Your old copies of Lab News may still have some unexpected uses in the lab…
Researchers have successfully grown carbon nanotubes in the lab on stacks of old newspapers.
The unusual method, outlined by Swansea University and Rice University researchers in MDPI Journal C, could cut costs of preparing surfaces for mass manufacture of carbon nanotubes.
Lead researcher Bruce Brinson said: "Newspapers have the benefit of being used in a roll-to-roll process in a stacked form making it an ideal candidate as a low-cost stackable 2D surface to grow carbon nanotubes."
The research team used raw carbon soot on kaolin sized paper. After chemical vapour deposition, the soot was found to consist primarily of carbon nanotubes and bi-layer graphene in the form of collapsed nanotubes.
Only newspapers produced with sizing made from kaolin resulted in CNT growth, the researchers found.
Carbon nanotubes, or CNTs, are cylindrical molecules that consist of rolled-up sheets of single-layer carbon atoms, or graphene. CNTs have applications in flexible electronics, water filtration, antennas for 5G networks and energy storage.
Co-author Varun Shenoy Gangoli said: "Many substances including talc, calcium carbonate and titanium dioxide can be used in sizing in papers which act as a filler to help with their levels of absorption and wear.

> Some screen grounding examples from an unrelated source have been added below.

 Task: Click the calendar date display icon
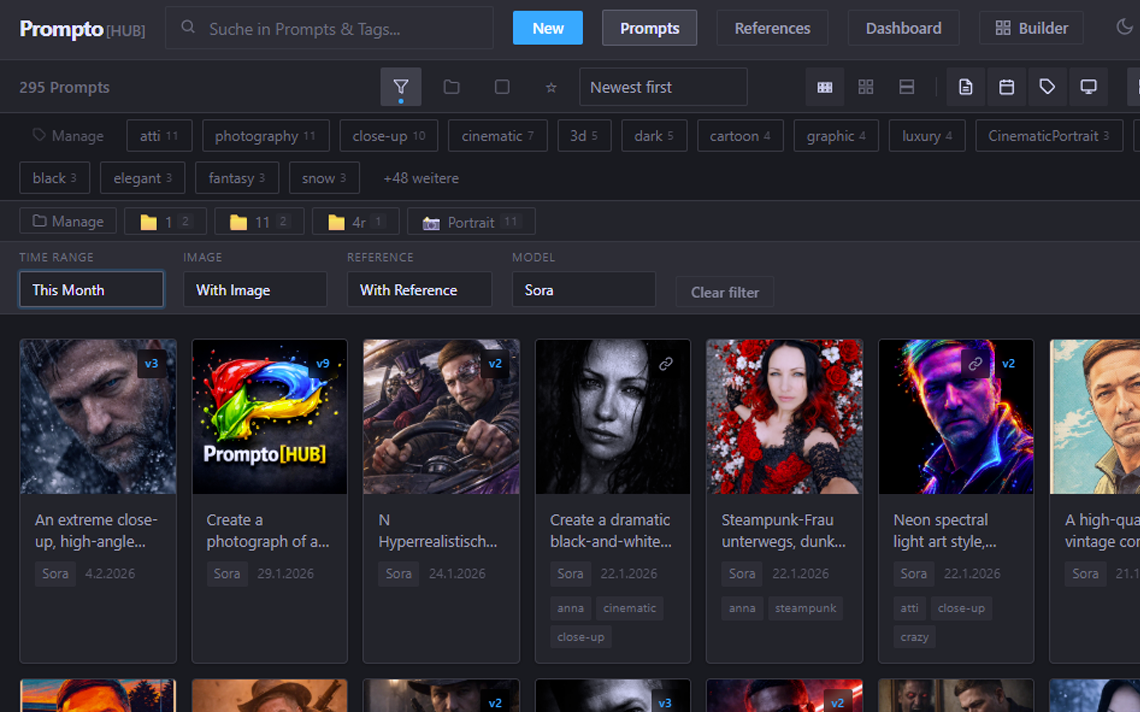pyautogui.click(x=1007, y=87)
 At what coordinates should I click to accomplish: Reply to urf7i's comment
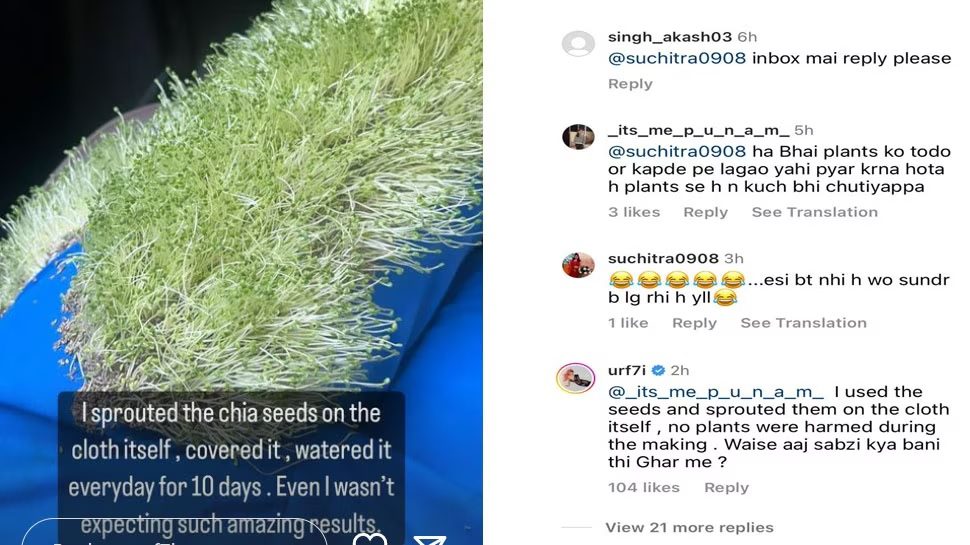coord(726,487)
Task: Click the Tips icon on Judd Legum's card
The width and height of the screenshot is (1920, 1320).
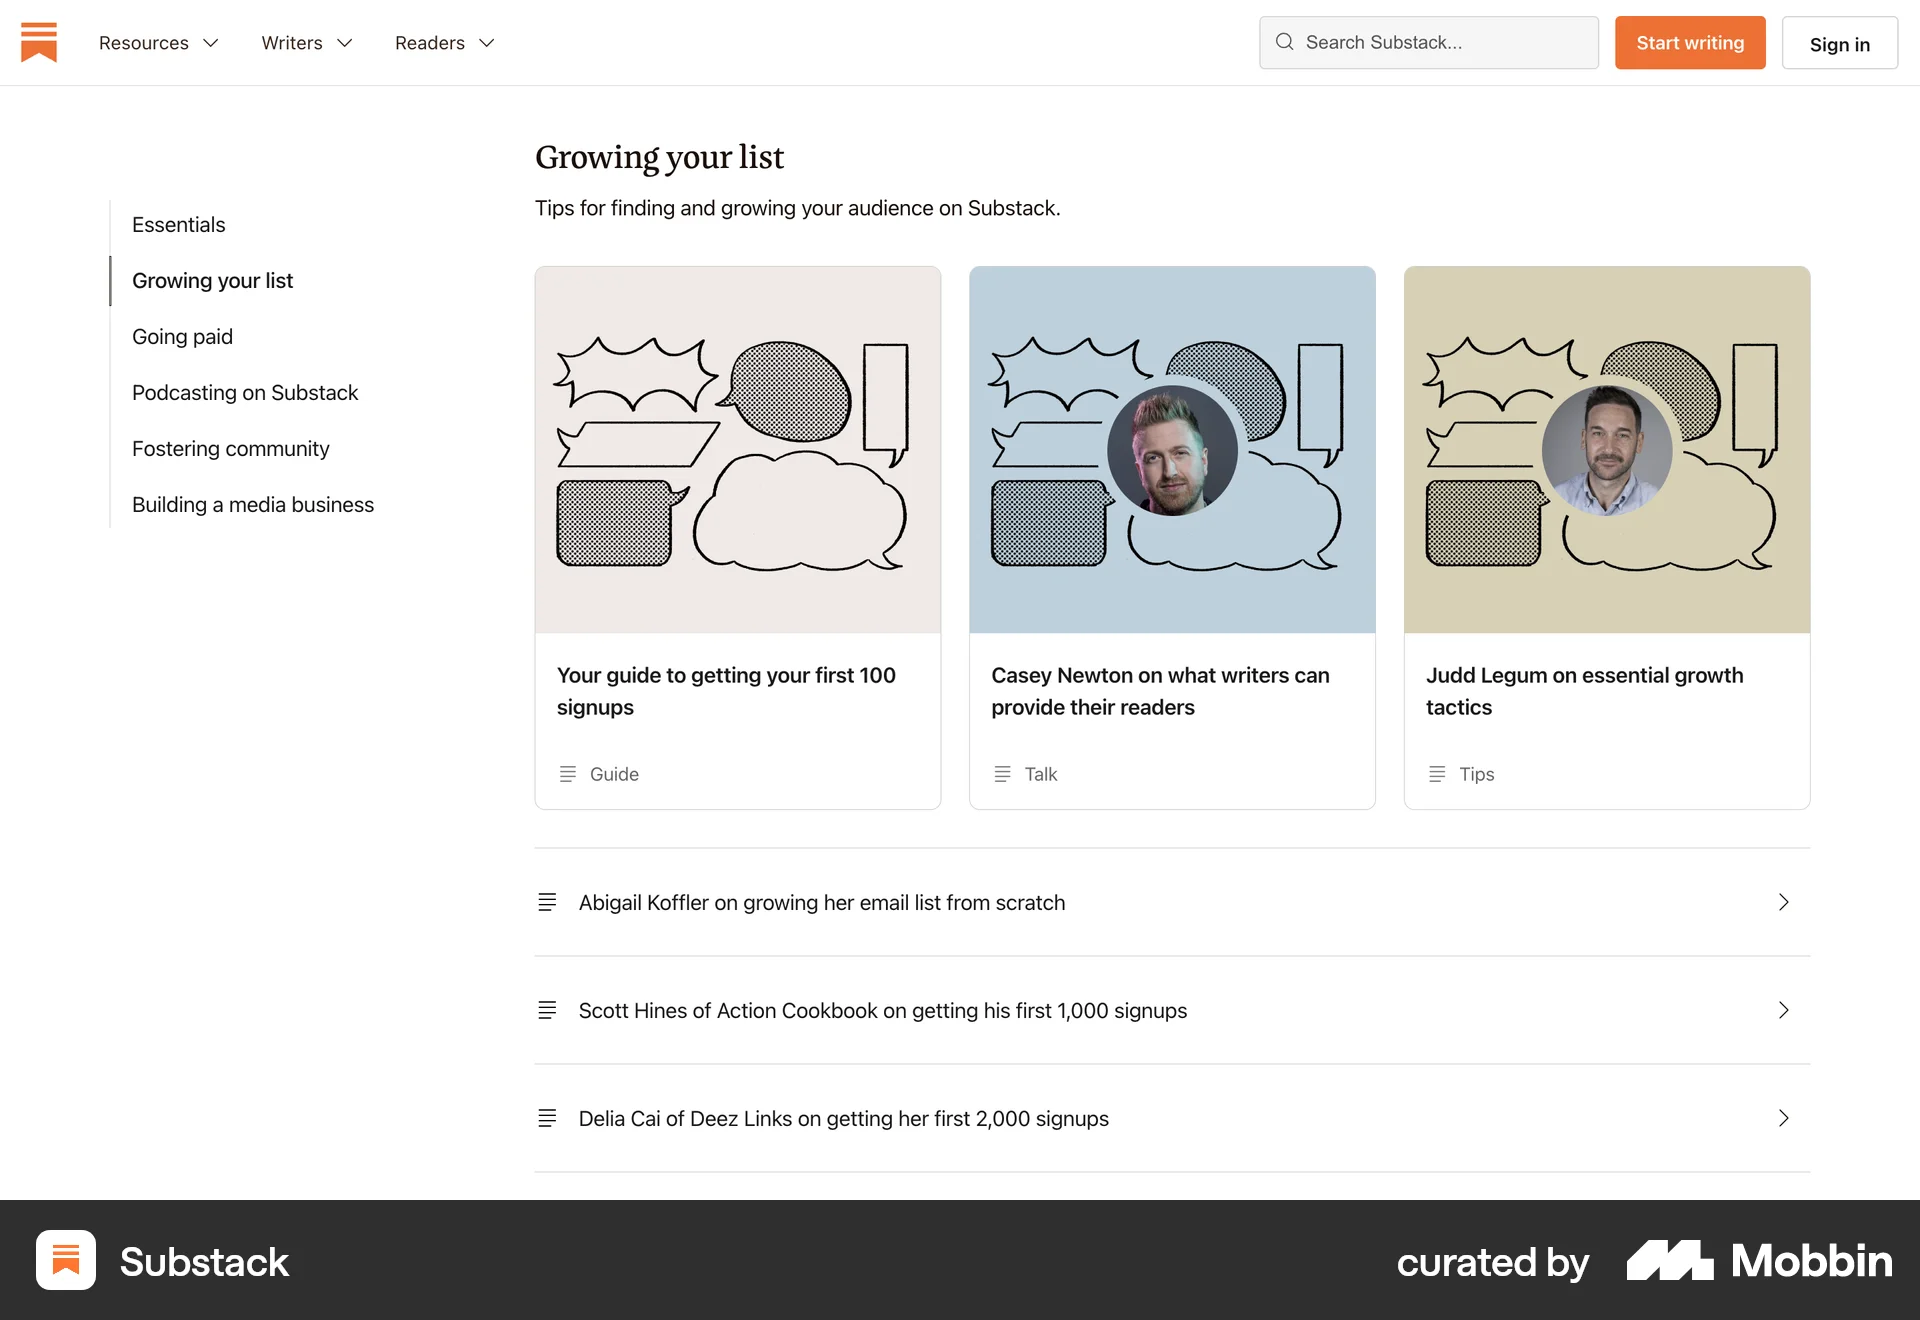Action: coord(1438,773)

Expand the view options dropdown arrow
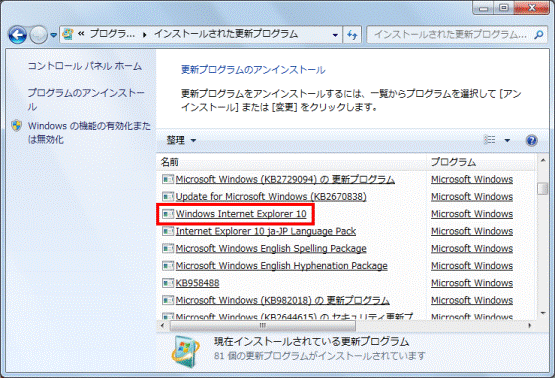pyautogui.click(x=507, y=141)
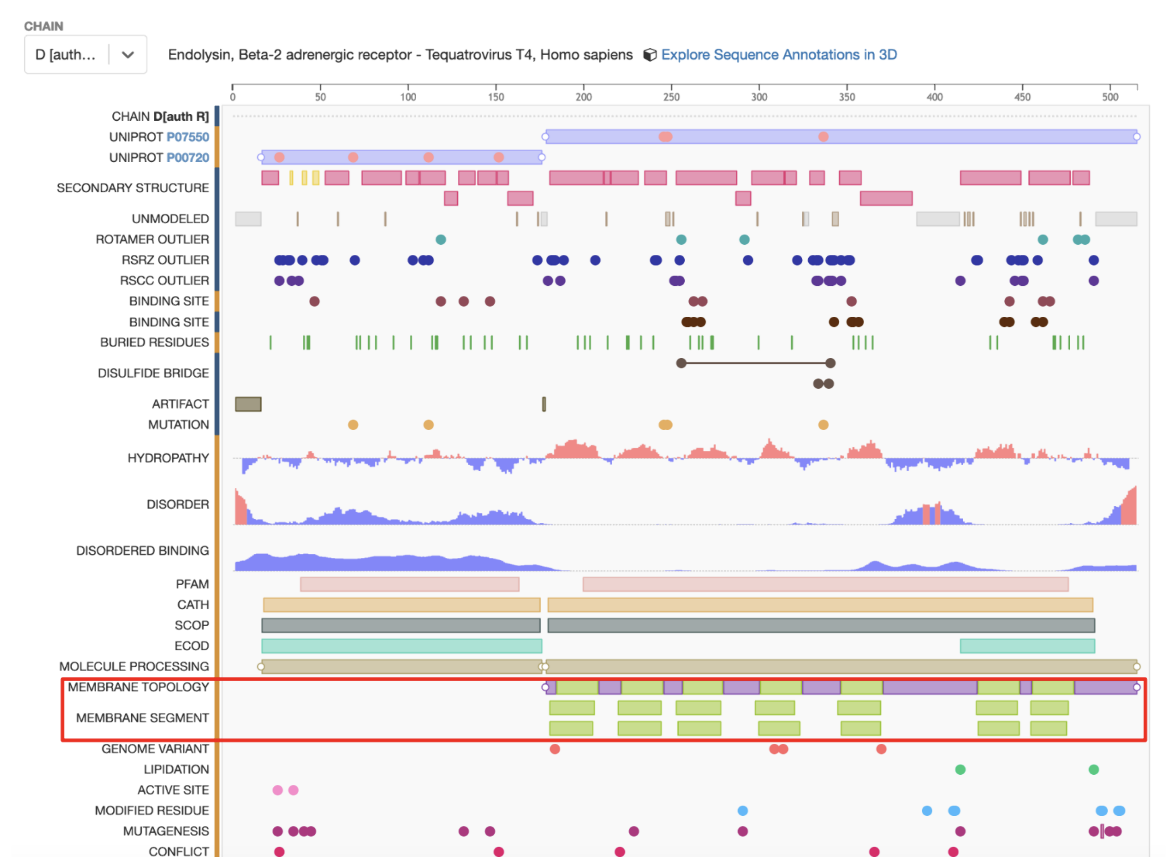The height and width of the screenshot is (857, 1170).
Task: Select the right CATH domain bar
Action: coord(820,605)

“However it was our observation that kaolin sizing, and not calcium carbonate sizing, showed us how the growth catalyst, which in our case was iron, is affected by the chemical nature of the substrate."
While we await a response from our printers regarding the suitability of Lab News in CNT experiments, Professor Andrew R. Barron at the University of Swansea told us that some glossy magazines might also work.
"Because it is glossy magazine it is actually kaolin coated so it should work as a substrate," he said. "Non-glossy paper has sizing that is sometimes kaolin but it is difficult to know without knowing the source of the paper."